A significant impediment to third-party software on the Lisa was the fact that, when first launched, the Lisa Office System could not be used to write programs for itself: a separate development OS was required called Lisa Workshop. An engineer runs the two OSes in a dual-boot config, writing and compiling code on one machine and testing it on the other. Later, the same Lisa Workshop was used to develop software for the Macintosh. After a few years, Macintosh-native development system was developed. For most of its lifetime, the Lisa never went beyond the original seven applications that Apple had deemed enough to do “everything.”


In April 1984, following the success of the Macintosh, Apple introduced MacWorks, a software emulation environment which allowed the Lisa to run Macintosh System software and applications. MacWorks helped make the Lisa more attractive to potential customers, but did not enable the Macintosh emulation to access the hard disk until September. In January 1985, re-branded MacWorks XL, it became the primary system application designed to turn the Lisa into the Macintosh XL.

Business blunder
The Apple Lisa turned out to be a commercial failure for Apple, the largest since the Apple III disaster of 1980. The intended business computing customers balked at Lisa’s high price and largely opted to run less expensive IBM PCs, which were already beginning to dominate business desktop computing. The largest Lisa customer was NASA, which used LisaProject for project management and which was faced with significant problems when the Lisa was discontinued.

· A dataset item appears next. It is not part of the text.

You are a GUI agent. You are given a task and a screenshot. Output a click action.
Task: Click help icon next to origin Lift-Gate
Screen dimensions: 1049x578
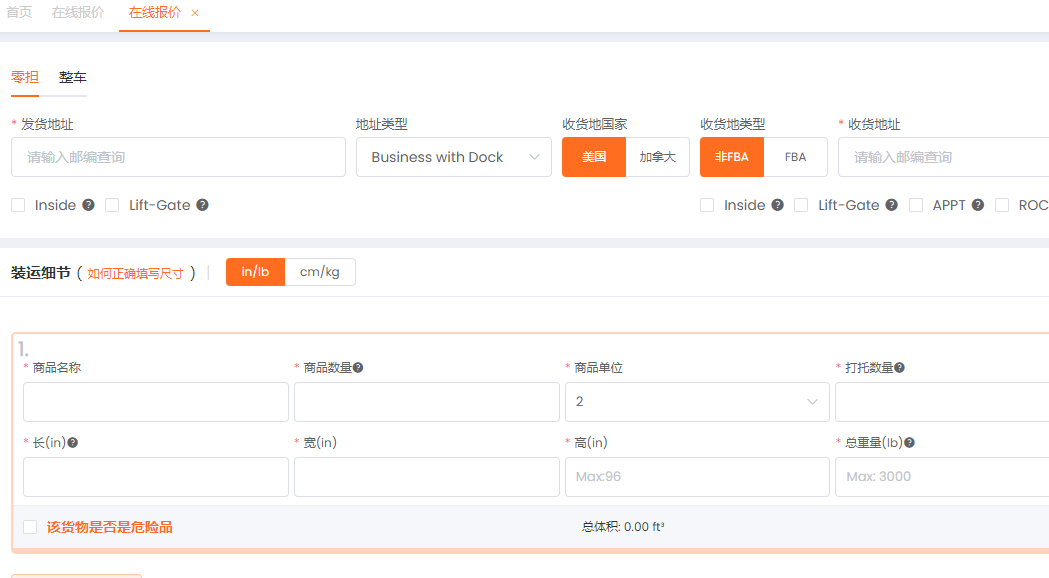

The Lisa is also seen as being a bit slow in spite of its innovative interface. The release of the Apple Macintosh in 1984, which received far better marketing, was the most significant factor in the Lisa’s demise. The Macintosh appeared, on the surface due to its GUI and mouse, to be a wholesale improvement and was far less expensive. Two later Lisa models were released (the Lisa 2 and its Mac ROM-enabled sibling Macintosh XL) before the Lisa line was discontinued in April 1985. In 1986, Apple offered all Lisa/XL owners the opportunity to turn in their computer and along with US$1,498.00, would receive a Macintosh Plus and Hard Disk 20 (a US$4,098.00 value at the time).